Without any pictures, print exactly the lines that run from the start of the data through the line containing "Bengaluru (264, 1249)".

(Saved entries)
::::::::::
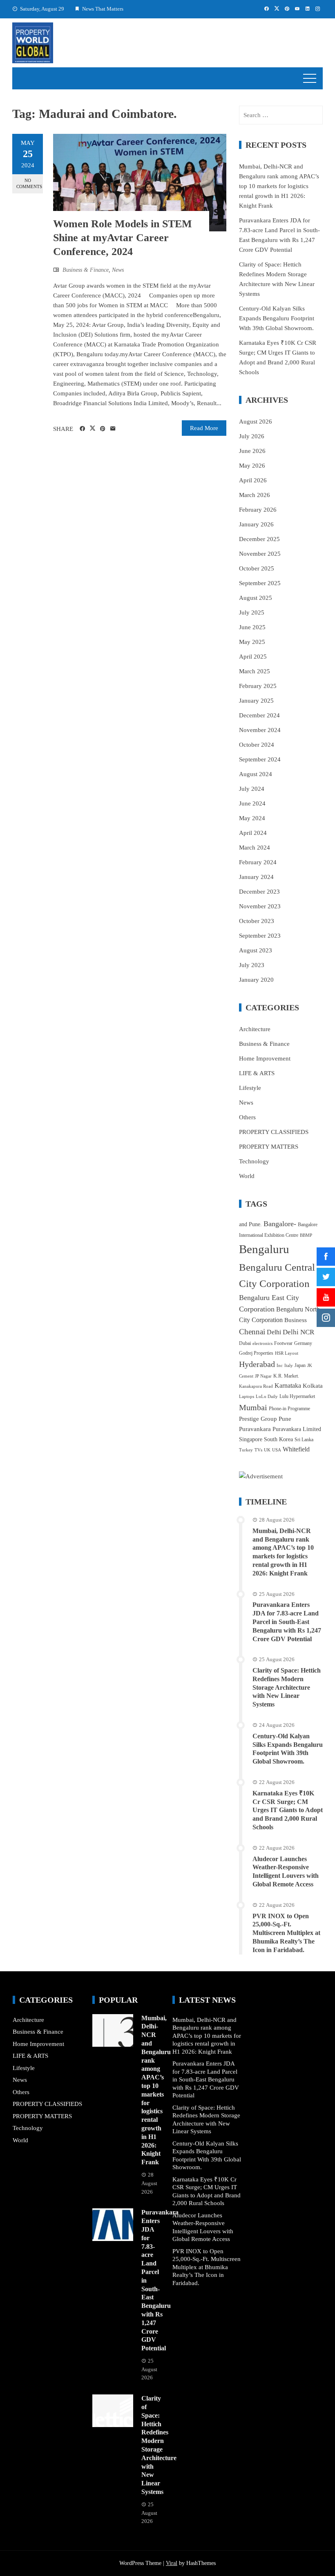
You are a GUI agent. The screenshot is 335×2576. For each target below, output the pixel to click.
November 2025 (260, 553)
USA (276, 1450)
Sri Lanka (304, 1439)
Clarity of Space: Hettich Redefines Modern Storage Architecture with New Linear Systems (286, 1687)
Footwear (283, 1343)
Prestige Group (258, 1419)
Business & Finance (86, 270)
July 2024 (251, 788)
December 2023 (259, 891)
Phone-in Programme (289, 1408)
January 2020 (256, 979)
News (118, 270)
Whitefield (296, 1449)
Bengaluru (264, 1249)
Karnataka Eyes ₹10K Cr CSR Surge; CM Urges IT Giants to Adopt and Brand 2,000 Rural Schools (287, 1810)
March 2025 (254, 671)
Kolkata (313, 1385)
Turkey (246, 1450)
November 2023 (260, 906)
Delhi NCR (298, 1332)
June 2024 (252, 803)
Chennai (252, 1331)
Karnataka (288, 1385)
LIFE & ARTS (257, 1073)
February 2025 (258, 686)
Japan (300, 1365)
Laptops (246, 1396)
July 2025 (251, 612)
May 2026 (252, 465)
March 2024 (254, 847)
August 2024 (255, 774)
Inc (280, 1365)
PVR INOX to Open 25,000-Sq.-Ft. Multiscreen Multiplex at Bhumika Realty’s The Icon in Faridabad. (286, 1933)
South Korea (278, 1439)
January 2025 (256, 700)
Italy (288, 1365)
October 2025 (256, 568)
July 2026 (251, 436)
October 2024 (256, 744)
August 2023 (255, 950)
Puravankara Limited (296, 1429)
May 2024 (252, 818)
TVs (258, 1450)
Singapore (250, 1439)
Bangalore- (280, 1224)
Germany (303, 1343)
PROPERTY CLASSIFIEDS (273, 1132)
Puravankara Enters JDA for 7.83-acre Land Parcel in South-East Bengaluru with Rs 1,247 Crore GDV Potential (286, 1621)
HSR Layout (286, 1353)
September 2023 (260, 935)
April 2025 (253, 656)
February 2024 (258, 862)
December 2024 (259, 715)
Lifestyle (250, 1088)
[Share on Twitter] (92, 428)
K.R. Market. (286, 1376)
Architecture (254, 1029)
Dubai (245, 1343)
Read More (204, 428)
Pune (285, 1419)
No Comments (29, 183)
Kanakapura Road (256, 1386)
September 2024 (260, 759)
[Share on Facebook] (82, 429)
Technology (254, 1161)
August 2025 (255, 598)
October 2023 (256, 921)
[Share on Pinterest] (103, 429)
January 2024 (256, 877)
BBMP (306, 1235)
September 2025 (260, 583)
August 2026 (255, 421)
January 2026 (256, 524)
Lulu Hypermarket (297, 1396)
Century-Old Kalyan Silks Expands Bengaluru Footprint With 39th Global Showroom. (276, 318)
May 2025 (252, 642)
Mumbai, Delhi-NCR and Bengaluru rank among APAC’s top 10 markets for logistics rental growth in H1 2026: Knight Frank (279, 186)
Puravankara (255, 1429)
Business (295, 1320)
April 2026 (253, 480)
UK (267, 1450)
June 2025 (252, 627)
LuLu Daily (267, 1396)
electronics (262, 1343)
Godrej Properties (256, 1353)
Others (247, 1117)
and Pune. (250, 1224)
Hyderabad (257, 1364)
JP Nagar (263, 1376)
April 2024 (253, 833)
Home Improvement (264, 1058)
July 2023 (251, 965)
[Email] (113, 429)
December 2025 (259, 539)
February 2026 (258, 509)
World (247, 1176)
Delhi (274, 1332)
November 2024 (260, 730)
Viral (171, 2563)
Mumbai (253, 1407)
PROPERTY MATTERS (268, 1146)
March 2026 (254, 495)
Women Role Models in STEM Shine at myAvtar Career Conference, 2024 (122, 237)
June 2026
::::::::::
» **REPLY TO THE EXERCISE**:
You are a GUI agent. The screenshot is 335×2576. For each target below, output the pixel to click.
November 2025 (260, 553)
USA (276, 1450)
Sri Lanka (304, 1439)
Clarity of Space: Hettich Redefines Modern Storage Architecture with New Linear Systems (286, 1687)
Footwear (283, 1343)
Prestige Group (258, 1419)
Business & Finance (86, 270)
July 2024 (251, 788)
December 2023 (259, 891)
Phone-in Programme (289, 1408)
January 2020 (256, 979)
News (118, 270)
Whitefield (296, 1449)
Bengaluru (264, 1249)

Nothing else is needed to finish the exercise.